* **YOUR INSTRUCTIONS**
Format the lines running from the line containing "You are a GUI" through the line containing "[x=883, y=1343]", both included, as a JSON list of strings with one string per line and any blank lines left out.

* **INPUT RECORDS**
::::::::::

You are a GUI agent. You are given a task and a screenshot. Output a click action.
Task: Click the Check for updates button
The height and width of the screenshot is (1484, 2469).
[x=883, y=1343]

::::::::::

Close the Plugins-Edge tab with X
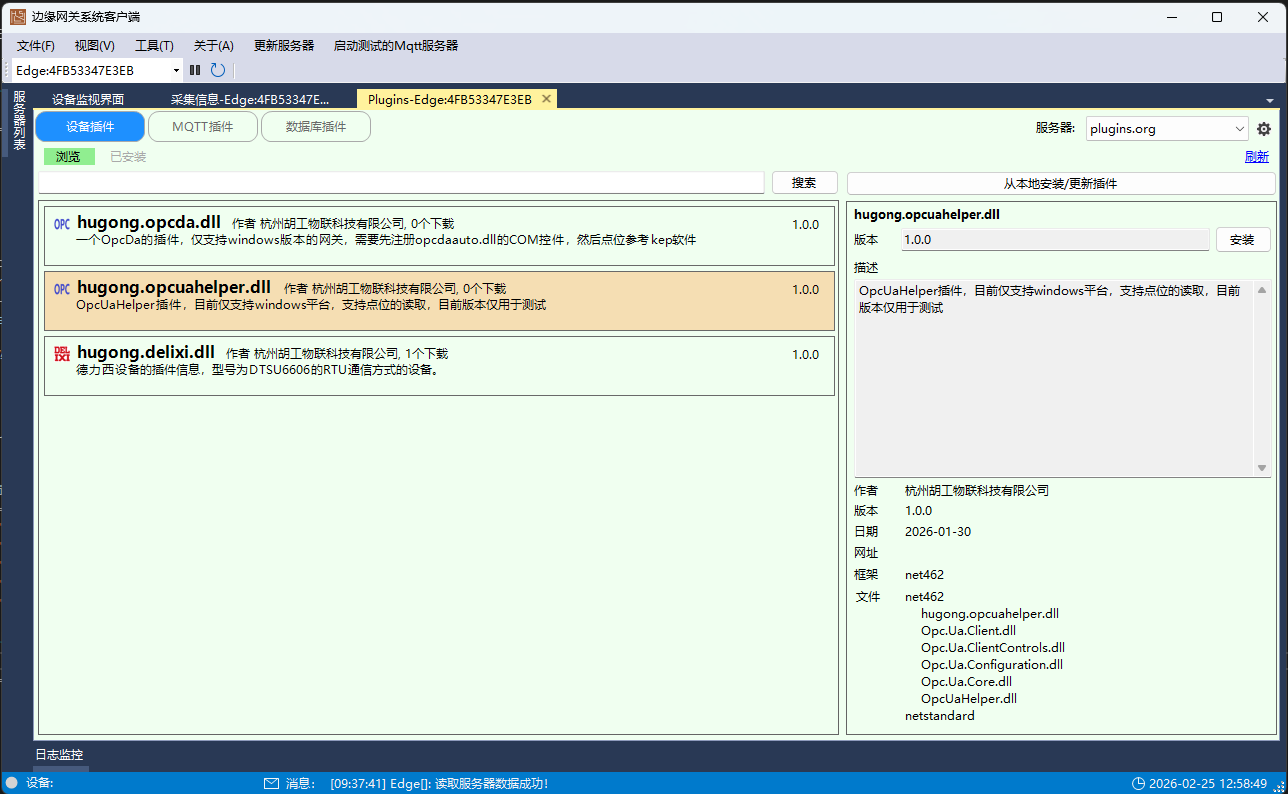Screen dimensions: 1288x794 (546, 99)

::::::::::

* **WRITTEN SOLUTION**
[
  "You are a GUI agent. You are given a task and a screenshot. Output a click action.",
  "Task: Click the Check for updates button",
  "The height and width of the screenshot is (1484, 2469).",
  "[x=883, y=1343]"
]